Now, features launching Tuesday along with other recent additions are starting to elevate Snapchat's editing tools to near the same level as the most sophisticated of editing software, including Adobe Creative Suite.
Take, for example, the magic eraser Snapchat is introducing. Rubbing a Snapchat photo with the tool wipes away unwanted items from an image and replaces the area with a pattern matching the surrounding background.
The tool helps clean up images, making it easier to share the shot you want without any photo-bombing bystanders in the background.
It's safe to bet the company will try to bring similar erasing functionality to videos.

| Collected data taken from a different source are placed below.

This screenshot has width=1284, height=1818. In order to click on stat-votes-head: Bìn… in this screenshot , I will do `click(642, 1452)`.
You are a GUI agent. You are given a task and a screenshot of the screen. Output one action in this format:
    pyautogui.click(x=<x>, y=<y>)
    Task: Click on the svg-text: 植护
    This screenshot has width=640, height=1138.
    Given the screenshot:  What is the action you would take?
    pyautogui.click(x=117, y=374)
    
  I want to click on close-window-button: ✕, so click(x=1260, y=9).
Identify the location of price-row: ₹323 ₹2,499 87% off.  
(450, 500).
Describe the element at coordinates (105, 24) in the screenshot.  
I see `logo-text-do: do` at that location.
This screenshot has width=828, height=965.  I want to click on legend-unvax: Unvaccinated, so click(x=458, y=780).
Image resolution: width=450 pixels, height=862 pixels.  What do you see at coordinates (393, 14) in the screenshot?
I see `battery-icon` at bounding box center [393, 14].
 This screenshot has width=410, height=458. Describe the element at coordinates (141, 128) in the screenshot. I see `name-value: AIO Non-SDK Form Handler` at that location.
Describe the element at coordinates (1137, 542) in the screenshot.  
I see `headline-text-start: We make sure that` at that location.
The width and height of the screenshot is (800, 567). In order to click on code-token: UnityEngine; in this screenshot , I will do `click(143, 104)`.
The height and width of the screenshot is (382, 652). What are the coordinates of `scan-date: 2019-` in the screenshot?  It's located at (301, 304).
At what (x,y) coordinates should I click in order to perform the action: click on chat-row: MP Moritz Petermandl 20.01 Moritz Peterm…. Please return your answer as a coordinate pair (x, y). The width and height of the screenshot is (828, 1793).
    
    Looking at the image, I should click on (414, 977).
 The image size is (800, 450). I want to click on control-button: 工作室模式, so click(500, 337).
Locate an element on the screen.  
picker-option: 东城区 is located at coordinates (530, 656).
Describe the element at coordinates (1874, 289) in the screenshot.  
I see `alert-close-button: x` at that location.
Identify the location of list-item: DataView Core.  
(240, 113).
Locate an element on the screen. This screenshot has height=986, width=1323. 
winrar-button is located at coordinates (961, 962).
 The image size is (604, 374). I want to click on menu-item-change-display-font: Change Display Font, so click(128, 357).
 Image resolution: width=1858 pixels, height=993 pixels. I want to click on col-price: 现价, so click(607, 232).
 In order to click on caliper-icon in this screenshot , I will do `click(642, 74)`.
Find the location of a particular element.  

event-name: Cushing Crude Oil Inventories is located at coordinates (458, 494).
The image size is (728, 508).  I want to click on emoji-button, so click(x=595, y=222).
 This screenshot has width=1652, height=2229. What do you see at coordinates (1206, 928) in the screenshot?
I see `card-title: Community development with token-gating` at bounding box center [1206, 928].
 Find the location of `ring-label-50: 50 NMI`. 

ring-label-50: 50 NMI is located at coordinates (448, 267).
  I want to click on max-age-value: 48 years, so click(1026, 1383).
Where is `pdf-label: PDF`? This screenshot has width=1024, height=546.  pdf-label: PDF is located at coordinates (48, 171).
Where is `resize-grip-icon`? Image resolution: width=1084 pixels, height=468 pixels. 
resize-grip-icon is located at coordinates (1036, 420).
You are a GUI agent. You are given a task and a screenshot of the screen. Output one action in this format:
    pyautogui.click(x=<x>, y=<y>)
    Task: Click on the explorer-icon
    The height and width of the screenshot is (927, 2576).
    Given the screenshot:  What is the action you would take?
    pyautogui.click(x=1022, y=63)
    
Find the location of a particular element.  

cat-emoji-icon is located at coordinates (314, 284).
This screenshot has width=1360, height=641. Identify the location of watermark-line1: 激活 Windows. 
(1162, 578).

Another tool from the Adobe Photoshop playbook is the ability to customize brushes beyond the standard circles and squares. Snapchat users can now paint with a streak of emojis.
Expanding editing capabilities could reduce the reasons users open other apps, giving the company a greater share of their screentime and more room to show ads.
Two features launching Tuesday appear to draw inspiration from the now-defunct Twitter app Vine and the
Snapchat will also give users the ability to view photos on their screen indefinitely. Previously, users could make photos viewable for a maximum of 10 seconds. After a viewer closes out of a limitless photo, it is automatically deleted as usual on Snapchat.
The moves add to aggressive competition between Instagram and Snapchat that's seen each borrow from the other's well-received features. Investors are worried that Instagram's copying may be cutting into Snapchat usage. Snapchat developer Snap Inc. could beat back those concerns when it reports first-quarter financial results Wednesday — its first earnings announcement as a publicly traded company.
Snap hinted its innovation is far from over. Its move Tuesday to relocate Snapchat's creative tools options from the top of the app to the right edge provides "a foundation for introducing even more creative tools," Snap said.